As a sci-fi author, Vinge won Hugo Awards for his novels A Fire Upon the Deep (1993), A Deepness in the Sky (2000), and Rainbows End (2007). He also won Hugos for novellas Fast Times at Fairmont High (2002) and The Cookie Monster (2004). As Mike Glyer’s File 770 blog notes, Vinge’s novella True Names (1981) is frequency cited as the first presentation of an in-depth look at the concept of “cyberspace.”

Vinge first coined the term “singularity” as related to technology in 1983, borrowed from the concept of a singularity in spacetime in physics. When discussing the creation of intelligences far greater than our own in an 1983 op-ed in OMNI magazine, Vinge wrote, “When this happens, human history will have reached a kind of singularity, an intellectual transition as impenetrable as the knotted space-time at the center of a black hole, and the world will pass far beyond our understanding.”

In 1993, he expanded on the idea in an essay titled The Coming Technological Singularity: How to Survive in the Post-Human Era.

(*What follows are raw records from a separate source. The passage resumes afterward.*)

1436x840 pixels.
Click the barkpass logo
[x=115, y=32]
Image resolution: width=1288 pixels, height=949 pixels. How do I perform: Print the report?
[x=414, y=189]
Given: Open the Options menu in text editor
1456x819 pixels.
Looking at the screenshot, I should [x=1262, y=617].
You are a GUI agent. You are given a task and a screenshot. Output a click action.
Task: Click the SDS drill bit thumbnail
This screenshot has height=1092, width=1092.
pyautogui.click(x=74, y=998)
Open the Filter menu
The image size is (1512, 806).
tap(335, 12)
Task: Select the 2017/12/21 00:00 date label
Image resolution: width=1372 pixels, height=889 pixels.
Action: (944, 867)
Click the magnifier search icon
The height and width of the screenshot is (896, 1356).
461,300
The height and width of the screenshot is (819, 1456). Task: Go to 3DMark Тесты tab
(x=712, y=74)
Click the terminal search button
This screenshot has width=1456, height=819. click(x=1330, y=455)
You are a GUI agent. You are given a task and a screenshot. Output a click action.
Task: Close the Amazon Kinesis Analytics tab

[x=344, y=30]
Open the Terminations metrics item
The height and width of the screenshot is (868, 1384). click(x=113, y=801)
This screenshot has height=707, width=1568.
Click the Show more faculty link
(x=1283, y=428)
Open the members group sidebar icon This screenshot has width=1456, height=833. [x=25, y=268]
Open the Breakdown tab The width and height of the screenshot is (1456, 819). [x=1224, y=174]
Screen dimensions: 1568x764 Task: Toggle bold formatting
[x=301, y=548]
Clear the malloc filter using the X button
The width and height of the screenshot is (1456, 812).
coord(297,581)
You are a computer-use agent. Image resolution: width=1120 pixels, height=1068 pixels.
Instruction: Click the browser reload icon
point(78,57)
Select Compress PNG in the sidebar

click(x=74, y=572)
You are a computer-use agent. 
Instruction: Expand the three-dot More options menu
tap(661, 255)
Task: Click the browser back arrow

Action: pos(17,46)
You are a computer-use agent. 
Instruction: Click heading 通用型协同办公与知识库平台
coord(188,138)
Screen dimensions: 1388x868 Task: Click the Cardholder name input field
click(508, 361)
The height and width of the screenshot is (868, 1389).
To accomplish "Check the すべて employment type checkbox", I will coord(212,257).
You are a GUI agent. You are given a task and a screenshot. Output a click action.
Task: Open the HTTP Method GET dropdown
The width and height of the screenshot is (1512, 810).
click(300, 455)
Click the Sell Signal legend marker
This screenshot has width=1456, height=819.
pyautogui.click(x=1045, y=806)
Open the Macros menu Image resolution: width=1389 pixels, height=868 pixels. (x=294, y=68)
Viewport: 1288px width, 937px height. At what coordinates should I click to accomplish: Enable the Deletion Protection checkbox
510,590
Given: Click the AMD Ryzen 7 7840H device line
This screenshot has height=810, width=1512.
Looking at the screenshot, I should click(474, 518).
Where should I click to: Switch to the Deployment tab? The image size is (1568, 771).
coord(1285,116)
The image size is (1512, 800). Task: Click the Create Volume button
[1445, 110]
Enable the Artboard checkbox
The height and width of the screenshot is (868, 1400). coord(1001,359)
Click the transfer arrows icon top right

The singularity concept postulates that AI will soon become superintelligent, far surpassing humans in capability and bringing the human-dominated era to a close. While the concept of a tech singularity sometimes inspires negativity and fear, Vinge remained optimistic about humanity’s technological future, as Brin notes in his tribute: “Accused by some of a grievous sin—that of ‘optimism’—Vernor gave us peerless legends that often depicted human success at overcoming problems… those right in front of us… while posing new ones! New dilemmas that may lie just ahead of our myopic gaze. He would often ask: ‘What if we succeed? Do you think that will be the end of it?’”

Vinge’s concept heavily influenced futurist Ray Kurzweil, who has written about the singularity several times at length in books such as The Singularity Is Near in 2005. In a 2005 interview with the Center for Responsible Nanotechnology website, Kurzweil said, “Vernor Vinge has had some really key insights into the singularity very early on. There were others, such as John Von Neuman, who talked about a singular event occurring, because he had the idea of technological acceleration and singularity half a century ago. But it was simply a casual comment, and Vinge worked out some of the key ideas.”